A TASMANIAN council is taking steps to have the state's first vehicle fleet powered by used cooking oil, potentially savings its ratepayers thousands of dollars.

ABC - Coal seam gas drilling underway

Drilling has begun in the Galillee Basin in central western Queensland as part of a project to establish a coal seam gas production pilot plant.

ABC - Macarthur Coal says it will decide by the end of the year whether to proceed with a thermal coal mine in the North Burnett.

The company was granted a mining lease for the site near Monto in 2005, but needs to assess whether it is still financially viable.

Nelson Mail - Free bus travel savings disputed

National MP Nick Smith is bustling to take pole position, accusing Labour MP Maryan Street of misleading voters in claiming her party's free off-peak transport initiative will result in $1 million in savings for Nelson superannuitants.

He said today the savings were "misleading and exaggerated by about 10-fold".

Stuff.co.nz - Green light for 80 turbines

The Motorimu Wind Farm has gained consent for 80 turbines, but whether any will be built is up in the air.

The Australian - The fossil-fuel economy a cancer, says Greens senator Scott Ludlam

ROOKIE West Australian Greens senator Scott Ludlam has used his maiden speech in parliament to slam the excesses of Australia's carbon economy, likening unrestrained economic growth to "cancer".

Senator Ludlam, whose term in the Senate began on July 1, decried humanity's dependence on fossil fuels. "This fossil economy knows only how to grow," he said.

"It has to be larger this year than it was last year, lest its debts and contradictions collapse upon itself and peoples' lives and careers get crushed in the wreckage.

"When our economy fails to grow, we call it a recession; but an entity that knows only blind growth we call a cancer."

Senator Ludlam cited the world's thirst for oil as the motivating factor behind recent unrest in Burma, Sudan, Georgia and Iraq.

He said future historians would come to this period as the "beginning of the oil endgame".

The Australian - $76m lights up solar tech maker

THE Australian-founded solar energy technology company Ausra has scored a $US60.6 million ($76 million) funding package from venture capitalists -- including the local fund Starfish Ventures -- to help it crank up the production of its Fresnel lens-based power generators.

He said future historians would come to this period as the "beginning of the oil endgame".

Scott Ludham, finally a politician who says it how it is.

With the credit crisis and a global recession likely I think that peak oil is a done deal for all intents and purposes. Yet it won't be recognised due to the other economic problems until it is well in the past, meaning of course that instead of adjusting to an economy that continually contracts, our leaders will make dumb decisions in order to try and restore business as usual.

It comes as a bit of a shock to the system when you realise that what you have been concerned about as a future problem has actually arrived.

Aeldric's post, The Failure of Networked Systems (http://anz.theoildrum.com/node/3377)should be read by all of our politicians.

"It comes as a bit of a shock to the system when you realise that what you have been concerned about as a future problem has actually arrived"

I think most of us at TOD have imagined that Peak Oil will arrive with a bang, fuel rationing, chaos at petrol stations, prices doubling and doubling again.

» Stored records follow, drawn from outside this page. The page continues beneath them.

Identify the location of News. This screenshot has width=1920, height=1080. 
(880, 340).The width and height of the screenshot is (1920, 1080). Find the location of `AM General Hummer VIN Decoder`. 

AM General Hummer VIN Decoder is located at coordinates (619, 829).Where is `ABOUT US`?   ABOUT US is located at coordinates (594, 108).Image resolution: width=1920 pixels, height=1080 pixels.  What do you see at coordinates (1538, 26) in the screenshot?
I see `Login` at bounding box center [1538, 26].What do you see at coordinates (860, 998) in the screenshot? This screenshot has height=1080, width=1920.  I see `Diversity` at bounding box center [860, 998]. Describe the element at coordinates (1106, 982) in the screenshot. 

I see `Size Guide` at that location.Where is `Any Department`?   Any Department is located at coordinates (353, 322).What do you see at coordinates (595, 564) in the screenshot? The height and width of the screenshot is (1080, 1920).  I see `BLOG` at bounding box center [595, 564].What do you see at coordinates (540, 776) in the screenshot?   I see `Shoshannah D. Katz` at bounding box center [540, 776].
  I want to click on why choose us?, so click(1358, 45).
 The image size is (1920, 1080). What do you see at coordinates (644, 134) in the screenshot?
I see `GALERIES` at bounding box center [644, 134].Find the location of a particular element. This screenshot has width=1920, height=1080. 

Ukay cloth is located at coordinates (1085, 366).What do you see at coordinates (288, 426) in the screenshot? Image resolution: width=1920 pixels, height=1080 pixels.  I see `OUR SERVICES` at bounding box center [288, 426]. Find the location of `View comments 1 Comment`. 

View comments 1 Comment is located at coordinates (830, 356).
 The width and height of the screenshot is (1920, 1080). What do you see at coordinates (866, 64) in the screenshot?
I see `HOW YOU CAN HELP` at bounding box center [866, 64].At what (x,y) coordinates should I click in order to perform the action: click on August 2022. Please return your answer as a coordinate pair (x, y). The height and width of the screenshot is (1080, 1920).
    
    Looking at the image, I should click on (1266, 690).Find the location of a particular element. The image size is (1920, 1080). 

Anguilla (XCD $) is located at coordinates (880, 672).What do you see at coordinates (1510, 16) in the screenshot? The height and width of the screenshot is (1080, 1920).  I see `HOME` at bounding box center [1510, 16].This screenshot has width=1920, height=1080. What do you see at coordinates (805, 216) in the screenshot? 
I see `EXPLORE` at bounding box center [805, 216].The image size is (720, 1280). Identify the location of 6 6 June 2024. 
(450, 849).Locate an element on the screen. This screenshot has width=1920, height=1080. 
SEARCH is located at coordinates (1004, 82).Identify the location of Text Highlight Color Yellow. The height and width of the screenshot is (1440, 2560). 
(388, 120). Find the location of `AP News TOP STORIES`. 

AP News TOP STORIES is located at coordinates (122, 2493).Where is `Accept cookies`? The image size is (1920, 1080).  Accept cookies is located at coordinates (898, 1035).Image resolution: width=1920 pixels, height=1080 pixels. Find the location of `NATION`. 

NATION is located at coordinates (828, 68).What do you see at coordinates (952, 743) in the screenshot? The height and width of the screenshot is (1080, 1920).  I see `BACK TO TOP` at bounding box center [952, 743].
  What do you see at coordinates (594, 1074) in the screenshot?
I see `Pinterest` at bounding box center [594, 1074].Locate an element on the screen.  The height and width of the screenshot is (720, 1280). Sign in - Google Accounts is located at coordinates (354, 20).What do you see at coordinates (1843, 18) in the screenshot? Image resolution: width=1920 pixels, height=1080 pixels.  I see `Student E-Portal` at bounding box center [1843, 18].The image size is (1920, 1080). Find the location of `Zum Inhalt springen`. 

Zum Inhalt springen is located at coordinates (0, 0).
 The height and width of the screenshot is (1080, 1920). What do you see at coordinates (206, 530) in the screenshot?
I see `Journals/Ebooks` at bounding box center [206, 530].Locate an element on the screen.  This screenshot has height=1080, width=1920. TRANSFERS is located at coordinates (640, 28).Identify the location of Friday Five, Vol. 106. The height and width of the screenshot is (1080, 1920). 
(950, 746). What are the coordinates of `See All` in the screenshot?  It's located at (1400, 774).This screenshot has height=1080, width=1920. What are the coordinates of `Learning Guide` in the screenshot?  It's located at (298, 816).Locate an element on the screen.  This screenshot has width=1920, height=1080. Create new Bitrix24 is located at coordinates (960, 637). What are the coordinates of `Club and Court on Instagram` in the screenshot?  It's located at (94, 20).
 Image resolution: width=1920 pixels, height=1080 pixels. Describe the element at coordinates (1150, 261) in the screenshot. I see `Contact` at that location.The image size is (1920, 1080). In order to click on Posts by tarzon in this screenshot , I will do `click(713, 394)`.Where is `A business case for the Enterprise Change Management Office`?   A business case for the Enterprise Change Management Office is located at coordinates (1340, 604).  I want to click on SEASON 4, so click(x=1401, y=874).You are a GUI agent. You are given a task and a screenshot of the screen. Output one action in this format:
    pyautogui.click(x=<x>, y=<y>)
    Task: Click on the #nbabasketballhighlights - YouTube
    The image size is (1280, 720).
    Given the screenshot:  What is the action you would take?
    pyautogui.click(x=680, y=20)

Maybe it wont be like that, possibly it has arrived and we will slowly slide into demand destruction, a steady increase in prices but also a shift to more fuel efficient vehicles, less driving, greater use of public transport.
My fear has been that the effects of global warming will arrive before peak oil, so far it looks like a photo finish, but it may be easier to adjust to a post-peak oil world than to the consequences of global warming.